(Records drawn from a dataset)
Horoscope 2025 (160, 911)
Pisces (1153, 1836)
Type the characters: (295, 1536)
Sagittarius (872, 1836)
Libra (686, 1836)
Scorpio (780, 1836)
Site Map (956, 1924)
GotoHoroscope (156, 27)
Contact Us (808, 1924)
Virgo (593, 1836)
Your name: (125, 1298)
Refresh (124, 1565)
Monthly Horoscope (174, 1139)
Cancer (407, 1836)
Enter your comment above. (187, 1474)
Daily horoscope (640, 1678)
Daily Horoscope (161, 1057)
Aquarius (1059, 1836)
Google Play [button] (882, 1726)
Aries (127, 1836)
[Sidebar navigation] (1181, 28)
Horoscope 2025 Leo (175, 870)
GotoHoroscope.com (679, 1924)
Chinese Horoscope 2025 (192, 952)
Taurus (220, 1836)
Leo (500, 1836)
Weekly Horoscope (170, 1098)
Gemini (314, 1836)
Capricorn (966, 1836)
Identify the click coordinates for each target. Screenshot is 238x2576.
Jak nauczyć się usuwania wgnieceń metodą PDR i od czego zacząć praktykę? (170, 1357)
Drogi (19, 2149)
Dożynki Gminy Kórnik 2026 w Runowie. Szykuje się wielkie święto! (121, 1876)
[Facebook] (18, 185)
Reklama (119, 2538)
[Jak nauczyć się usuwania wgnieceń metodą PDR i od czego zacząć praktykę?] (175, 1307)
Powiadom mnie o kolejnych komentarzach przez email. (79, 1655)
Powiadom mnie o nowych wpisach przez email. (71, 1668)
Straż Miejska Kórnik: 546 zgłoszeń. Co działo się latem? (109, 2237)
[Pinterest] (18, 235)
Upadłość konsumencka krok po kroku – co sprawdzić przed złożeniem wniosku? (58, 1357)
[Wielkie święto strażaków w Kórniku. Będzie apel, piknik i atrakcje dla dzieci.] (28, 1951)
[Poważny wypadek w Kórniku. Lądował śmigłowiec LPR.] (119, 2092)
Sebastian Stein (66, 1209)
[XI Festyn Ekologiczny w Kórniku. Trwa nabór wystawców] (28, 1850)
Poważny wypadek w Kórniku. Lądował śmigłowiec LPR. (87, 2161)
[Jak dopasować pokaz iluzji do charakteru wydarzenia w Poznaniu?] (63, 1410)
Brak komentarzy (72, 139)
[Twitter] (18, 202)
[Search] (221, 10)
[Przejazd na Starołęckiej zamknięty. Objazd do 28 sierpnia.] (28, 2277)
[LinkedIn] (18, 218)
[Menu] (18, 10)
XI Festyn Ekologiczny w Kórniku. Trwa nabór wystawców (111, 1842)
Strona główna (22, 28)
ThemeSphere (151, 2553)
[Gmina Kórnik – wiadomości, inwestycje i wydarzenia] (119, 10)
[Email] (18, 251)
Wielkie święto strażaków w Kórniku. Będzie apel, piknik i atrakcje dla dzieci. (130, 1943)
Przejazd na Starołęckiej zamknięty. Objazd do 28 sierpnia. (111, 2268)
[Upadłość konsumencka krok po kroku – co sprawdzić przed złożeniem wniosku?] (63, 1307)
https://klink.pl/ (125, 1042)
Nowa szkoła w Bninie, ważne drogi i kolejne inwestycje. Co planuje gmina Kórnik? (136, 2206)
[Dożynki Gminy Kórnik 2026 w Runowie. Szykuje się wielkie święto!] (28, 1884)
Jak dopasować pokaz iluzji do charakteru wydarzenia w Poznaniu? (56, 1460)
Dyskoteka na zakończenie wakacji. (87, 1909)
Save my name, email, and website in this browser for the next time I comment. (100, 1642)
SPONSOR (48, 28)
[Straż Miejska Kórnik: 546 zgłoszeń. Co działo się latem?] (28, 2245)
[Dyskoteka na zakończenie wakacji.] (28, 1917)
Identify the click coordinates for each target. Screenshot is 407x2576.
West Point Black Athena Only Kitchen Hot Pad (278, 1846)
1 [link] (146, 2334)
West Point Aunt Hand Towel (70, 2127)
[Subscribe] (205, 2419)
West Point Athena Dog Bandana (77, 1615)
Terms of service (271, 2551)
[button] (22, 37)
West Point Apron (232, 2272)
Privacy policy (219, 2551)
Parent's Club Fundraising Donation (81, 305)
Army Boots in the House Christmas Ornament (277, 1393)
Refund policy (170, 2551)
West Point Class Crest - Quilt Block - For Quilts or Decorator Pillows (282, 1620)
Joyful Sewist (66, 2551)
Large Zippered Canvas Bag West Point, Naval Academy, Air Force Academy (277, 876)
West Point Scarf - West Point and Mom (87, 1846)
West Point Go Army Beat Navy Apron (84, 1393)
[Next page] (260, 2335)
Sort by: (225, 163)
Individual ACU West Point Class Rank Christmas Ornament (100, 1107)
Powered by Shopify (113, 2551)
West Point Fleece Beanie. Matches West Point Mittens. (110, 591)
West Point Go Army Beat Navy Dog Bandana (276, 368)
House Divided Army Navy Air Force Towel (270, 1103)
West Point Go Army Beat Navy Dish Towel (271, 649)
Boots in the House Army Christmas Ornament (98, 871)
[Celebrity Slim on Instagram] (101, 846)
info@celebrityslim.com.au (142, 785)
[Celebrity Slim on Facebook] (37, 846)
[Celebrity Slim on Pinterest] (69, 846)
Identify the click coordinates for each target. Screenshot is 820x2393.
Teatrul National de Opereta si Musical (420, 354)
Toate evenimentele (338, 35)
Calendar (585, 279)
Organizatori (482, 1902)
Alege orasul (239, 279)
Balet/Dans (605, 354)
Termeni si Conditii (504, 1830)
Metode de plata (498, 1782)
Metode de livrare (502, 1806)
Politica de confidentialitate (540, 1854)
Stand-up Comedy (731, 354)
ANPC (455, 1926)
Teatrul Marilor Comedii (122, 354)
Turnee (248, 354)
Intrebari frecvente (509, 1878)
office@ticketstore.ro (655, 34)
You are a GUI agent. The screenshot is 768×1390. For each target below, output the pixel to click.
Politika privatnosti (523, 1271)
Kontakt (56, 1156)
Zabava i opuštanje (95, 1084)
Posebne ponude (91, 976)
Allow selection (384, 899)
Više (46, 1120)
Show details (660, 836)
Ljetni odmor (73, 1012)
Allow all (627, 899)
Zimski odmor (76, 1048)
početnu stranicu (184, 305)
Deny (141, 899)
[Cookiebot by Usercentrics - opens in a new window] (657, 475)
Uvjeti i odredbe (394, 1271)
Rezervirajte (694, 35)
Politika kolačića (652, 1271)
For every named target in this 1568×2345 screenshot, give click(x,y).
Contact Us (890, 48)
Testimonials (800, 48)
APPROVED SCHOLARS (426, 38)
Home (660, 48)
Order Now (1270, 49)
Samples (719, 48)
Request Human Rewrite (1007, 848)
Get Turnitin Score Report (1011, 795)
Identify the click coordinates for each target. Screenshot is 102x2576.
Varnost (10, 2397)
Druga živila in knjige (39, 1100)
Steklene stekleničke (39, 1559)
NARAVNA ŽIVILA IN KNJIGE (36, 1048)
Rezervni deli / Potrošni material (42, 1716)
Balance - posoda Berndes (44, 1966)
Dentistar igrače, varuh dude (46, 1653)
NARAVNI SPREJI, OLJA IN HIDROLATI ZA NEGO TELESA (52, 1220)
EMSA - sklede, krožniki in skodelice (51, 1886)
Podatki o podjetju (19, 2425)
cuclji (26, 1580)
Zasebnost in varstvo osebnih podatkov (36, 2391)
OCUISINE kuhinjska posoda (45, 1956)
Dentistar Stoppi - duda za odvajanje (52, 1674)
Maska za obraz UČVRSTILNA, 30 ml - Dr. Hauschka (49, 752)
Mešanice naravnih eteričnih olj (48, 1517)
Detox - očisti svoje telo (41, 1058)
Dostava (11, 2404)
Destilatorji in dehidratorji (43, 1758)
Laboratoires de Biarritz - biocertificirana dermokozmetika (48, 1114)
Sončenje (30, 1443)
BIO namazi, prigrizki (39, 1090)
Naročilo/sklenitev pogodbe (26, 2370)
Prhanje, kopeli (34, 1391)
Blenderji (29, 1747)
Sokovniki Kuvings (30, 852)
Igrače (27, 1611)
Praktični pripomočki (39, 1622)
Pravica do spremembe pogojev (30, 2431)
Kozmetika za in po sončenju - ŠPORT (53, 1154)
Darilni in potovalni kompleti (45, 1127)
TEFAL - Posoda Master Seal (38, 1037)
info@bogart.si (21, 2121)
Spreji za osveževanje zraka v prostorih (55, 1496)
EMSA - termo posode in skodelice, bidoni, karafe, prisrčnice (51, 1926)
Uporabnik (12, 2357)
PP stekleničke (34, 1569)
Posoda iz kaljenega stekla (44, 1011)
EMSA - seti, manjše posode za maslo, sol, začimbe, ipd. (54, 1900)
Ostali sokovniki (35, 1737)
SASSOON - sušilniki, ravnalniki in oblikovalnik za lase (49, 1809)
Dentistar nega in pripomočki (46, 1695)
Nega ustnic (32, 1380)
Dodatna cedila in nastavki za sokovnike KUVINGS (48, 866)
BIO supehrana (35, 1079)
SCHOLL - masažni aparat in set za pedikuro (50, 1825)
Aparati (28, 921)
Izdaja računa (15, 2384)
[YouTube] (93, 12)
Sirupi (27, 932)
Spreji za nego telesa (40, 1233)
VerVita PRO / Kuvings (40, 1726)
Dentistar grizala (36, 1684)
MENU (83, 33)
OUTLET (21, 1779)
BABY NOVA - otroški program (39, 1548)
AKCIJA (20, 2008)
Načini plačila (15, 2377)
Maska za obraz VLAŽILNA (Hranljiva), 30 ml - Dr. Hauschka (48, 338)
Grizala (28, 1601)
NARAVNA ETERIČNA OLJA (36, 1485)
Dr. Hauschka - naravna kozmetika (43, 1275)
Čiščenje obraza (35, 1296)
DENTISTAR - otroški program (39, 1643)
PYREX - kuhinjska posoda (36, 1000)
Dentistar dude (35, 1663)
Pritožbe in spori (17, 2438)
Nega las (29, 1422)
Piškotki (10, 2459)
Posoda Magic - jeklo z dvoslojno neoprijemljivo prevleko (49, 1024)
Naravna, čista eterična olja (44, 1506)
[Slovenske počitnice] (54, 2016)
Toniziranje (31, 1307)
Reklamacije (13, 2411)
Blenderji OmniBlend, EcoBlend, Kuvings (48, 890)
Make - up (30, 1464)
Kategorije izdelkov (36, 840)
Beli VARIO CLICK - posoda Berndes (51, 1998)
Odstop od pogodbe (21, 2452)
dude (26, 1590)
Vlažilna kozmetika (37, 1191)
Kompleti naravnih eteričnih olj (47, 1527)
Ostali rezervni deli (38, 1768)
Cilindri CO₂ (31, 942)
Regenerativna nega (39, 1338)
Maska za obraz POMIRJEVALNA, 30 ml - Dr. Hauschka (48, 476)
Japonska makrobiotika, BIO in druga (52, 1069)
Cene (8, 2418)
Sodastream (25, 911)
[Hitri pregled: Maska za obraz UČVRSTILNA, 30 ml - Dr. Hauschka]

Aim of the task: Restate exactly, and only, every line from the one that contains "Maska za obraz POMIRJEVALNA, 30" through the last line of the records.

Answer to the exercise:
Maska za obraz POMIRJEVALNA, 30 ml - Dr. Hauschka (48, 476)
Japonska makrobiotika, BIO in druga (52, 1069)
Cene (8, 2418)
Sodastream (25, 911)
[Hitri pregled: Maska za obraz UČVRSTILNA, 30 ml - Dr. Hauschka]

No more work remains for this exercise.